One solution would be to walk the tunnels with a wire in order to pierce the larva, but it is a Spartan method, which can be applied to a few plants and which, in any case, in most cases does not solve the problem.
The guided fight technique involves specific treatments during the oviposition period, even if they do not always give satisfactory results, in consideration of the wide flicker interval; to remedy this inconvenience it is possible to implement environmental monitoring, with the help of sexual traps. In this case the traps must be installed approximately in the first half of May and the treatment must be performed on the wooden organs in the period of maximum capture.
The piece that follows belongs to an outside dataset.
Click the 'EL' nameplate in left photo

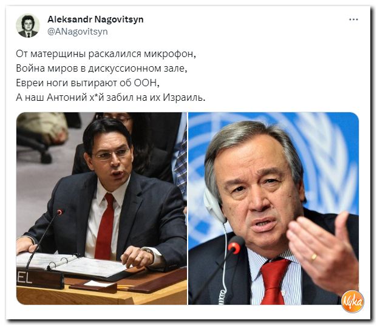[x=40, y=279]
In this fight, phosphorganic insecticides are used, possibly mixed with white oils, to improve persistence and penetration.
If instead we are forced to intervene with the infestation in progress we intervene with the elimination of the larvae with mechanical means (iron wires that go up the tunnel until the larva is reached) or with chemical means, blowing insecticides into the tunnels in the state of aerosol, saturating the galleries themselves, and closing them with stucco.
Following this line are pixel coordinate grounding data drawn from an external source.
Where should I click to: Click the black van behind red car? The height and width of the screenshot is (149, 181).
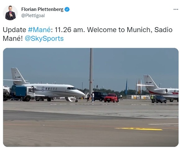[100, 96]
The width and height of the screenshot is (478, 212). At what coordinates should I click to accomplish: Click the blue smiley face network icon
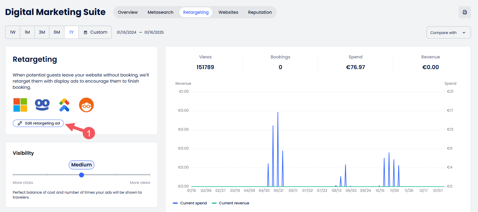42,105
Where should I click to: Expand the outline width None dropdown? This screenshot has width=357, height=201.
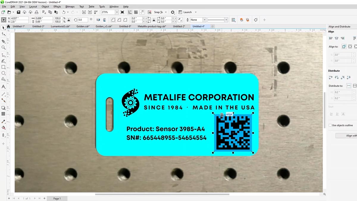204,20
This type of intervention is however often inadequate, at least for the fruit-bearing, as the damage has already occurred and is therefore performed more than anything else for ornamental plants.
Given the delicate ecological issues and the need to implement interventions of greater environmental protection and in line with an agro-ecological system, in recent years new biological and biotechnological control methods have been developed that use microorganisms, the first, and pheromones for traps of mass capture, the second.
To operate the mass capture, traps triggered with sexual pheromones must be used; in this case, the females, who have not been fertilized, lay unfertilized eggs, making a gradual sterilization of the population.
For this type of fight the traps must be placed with a density of about 5 to 20 per hectare depending on the type of plant, climatic conditions, etc.
Instead, the microbiological fight has had interesting results with the help of Nematodi Neoaplectana (Steinernema) carpocapsae and feltiae; these, sprayed with special instruments in the tunnels or simply placed in whacks at the edges of them, are able to actively search for xylophagous larvae and attack them (even if they are less active on Cossus).
In addition, the use of entomopathogenic fungi, such as Beauveria bassiana, are being studied; which is very active, also due to natural parasitisations, towards wood rod.

Guido Bissanti

Sources
– Wikipedia, the free encyclopedia.
– Russo G., 1976. Agrarian Entomology. Special Part. Liguori Editore, Naples.
– Tremblay E., 1997. Applied entomology. Liguori Editore, Naples.